Eleonora Ducci, Unione dei Comuni del Casentino
Alessandra de Renzis, Regione Toscana (anche dati)
Daniela Nocentini, referente de la SNAI Casentino-Valtiberina
Sabrina Lucatelli, Riabitare l’Italia
Andrea Rossi, Ecomuseo del Casentino
Lucia Franchi, co-directrice, e Marta Meroni, responsable de production,
Kilowatt Festival
Laura Caruso, CasermArchelogica

Introduction politique

Coopération européenne : c'est l'occasion de se mettre ensemble, en dialogue et d'unir nos forces entre territoires ruraux qui partageons de mêmes situations et problématiques. Ici, à Sansepolcro, c'est une belle occasion de voir comment la culture peut contribuer au développement économique et territorial. Confrontés à une crise économique : comment la culture peut constituer une réponse ? Le commerce fait partie d' lhistoire de Sansepolcro depuis le XVème siècle, c'est un carrfour commercial. Cette histoire est entrée en crise en 2008 notamment à cause de nouvelles formes de commerce. Assez rapidement l'administration a cherché des solutions dans la culture pour contre carrer le vide laissé par le développement économique. C'est un territoire riche de chefs d'oeuvre picturaux. De très nombreuses fresques sont présentes sur le terrritoire. Donc le développement culturel peut paraître évident mais longtemps ces joyaux n'ont pas été considérés comme tels pour le développement territorial. Ce n'est pas un hasard si ses fonctions comme adjointe sont : "culture-commerce-tourisme".

C'est assez récent qu'ils aient commencé à mettre tout cela en système. Cette façon de faire vivre le passé dans le présent répond également à des exigneces d'autres types comme la renaissance d'un patrimoine architectural et urbanistique. Il y'a une articulation entre différents champs culturels.

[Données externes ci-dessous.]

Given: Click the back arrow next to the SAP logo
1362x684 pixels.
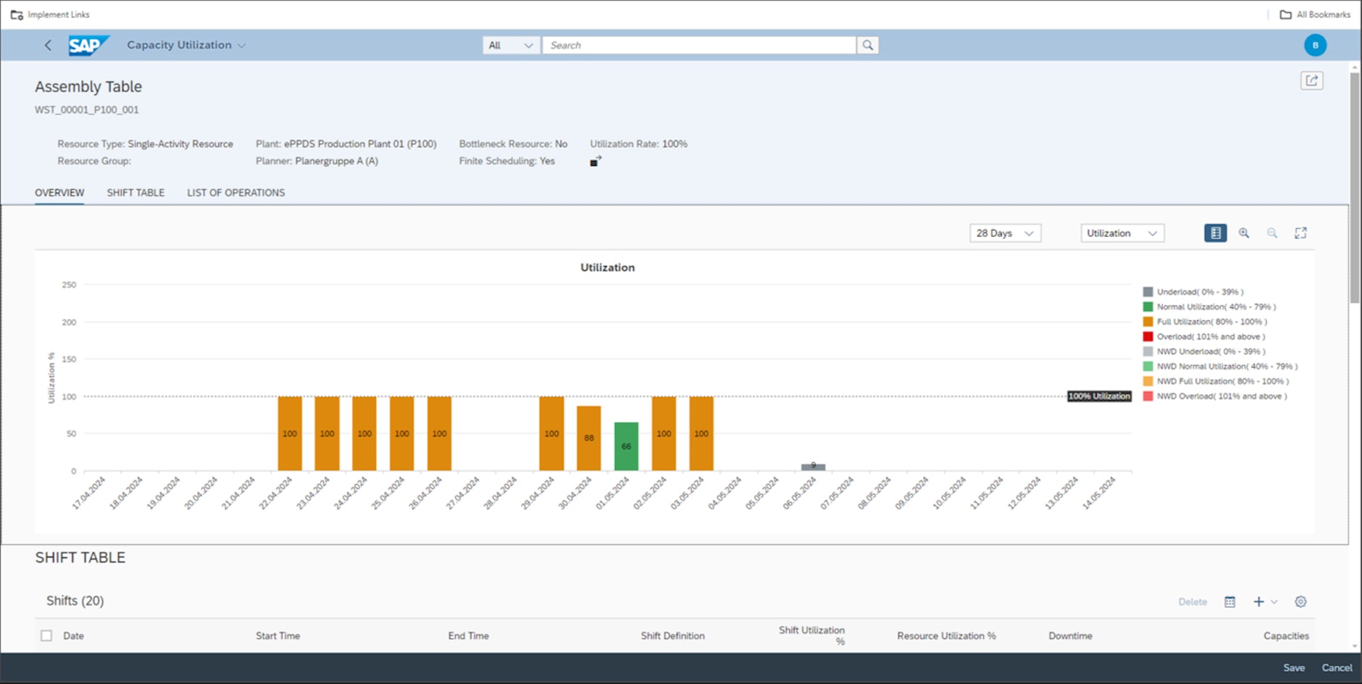Looking at the screenshot, I should pos(47,45).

La coopération public-privée est fondamentale.

Le complexe était plus grand que les espaces visités mais l'importance historique du lieu repose sur la découverte de la "Madone" qui est désormais au musée des beaux arts. C'est un lieu à très forte valeur historique, artistique et architecturale. Au XVème siècle le complexe est consacré aux soins puis plus tard il devient  un hôpital jusqu'en 1976 tout en conservant ses fonctions d'église. Le projet contemporain tient à préserver la sauvegarde de l'âme du lieu notamment par rapport aux évènements vécus durant la seconde guerre mondiale. Le directeur de l'hôpital et les infirmiers ont pris soin des personnes d'un centre de déportations d'habitants, des prisonniers politiques. Les conditions de vie étaient telles que les déportés étaient très souvent accuillis dans l'hôpital. L'équipe médicale tentaient de les garder le plus longtemps possibles et de les protéger.

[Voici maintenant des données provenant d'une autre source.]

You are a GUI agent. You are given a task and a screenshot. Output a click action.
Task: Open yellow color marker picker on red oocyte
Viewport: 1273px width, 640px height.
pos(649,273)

C'est important qu'il reste un lieu vécu et vivant.

La Région Toscane terre de participation par Alessandra De Renzis

La participation est évidente pour un toscan, ça fait partie de son identité. La Toscane a été la première région en Italie a voté une loi sur la participation, et elle pionnière à l'échelle européenne. La participation est dans l'article 3 de la constitution régionale : des toscans et des toscans résidents à l'extérieur. Elle est venue offrir un cadre légal à la participation des habitants à la conception des lois régionale set dans la vie de tous les jours. Elle vient formaliser une pratique diffuse déjà existante. Elle s'est inspirée de la convention citoyenne française. Il ne s'agit pas de déresponsabiliser les collectivités territoriales mais d'encadrer un processus et de le suivre. Sont concernés les habitants, les citoyens étrangers, les apatrides et quiconcque à un intérêt aux projets soumis au débat. Dans le cadre de la programmation européenne, des appels à projet ont permis de financer les processus participatifs. Il y'a des conseils citoyens pour la santé spécifiquement. Il y'a une loi dédiée à la participation citoyenne dans le secteur de la santé. Parlement régional des étudiants qui participe aux travaux du Conseil Régional.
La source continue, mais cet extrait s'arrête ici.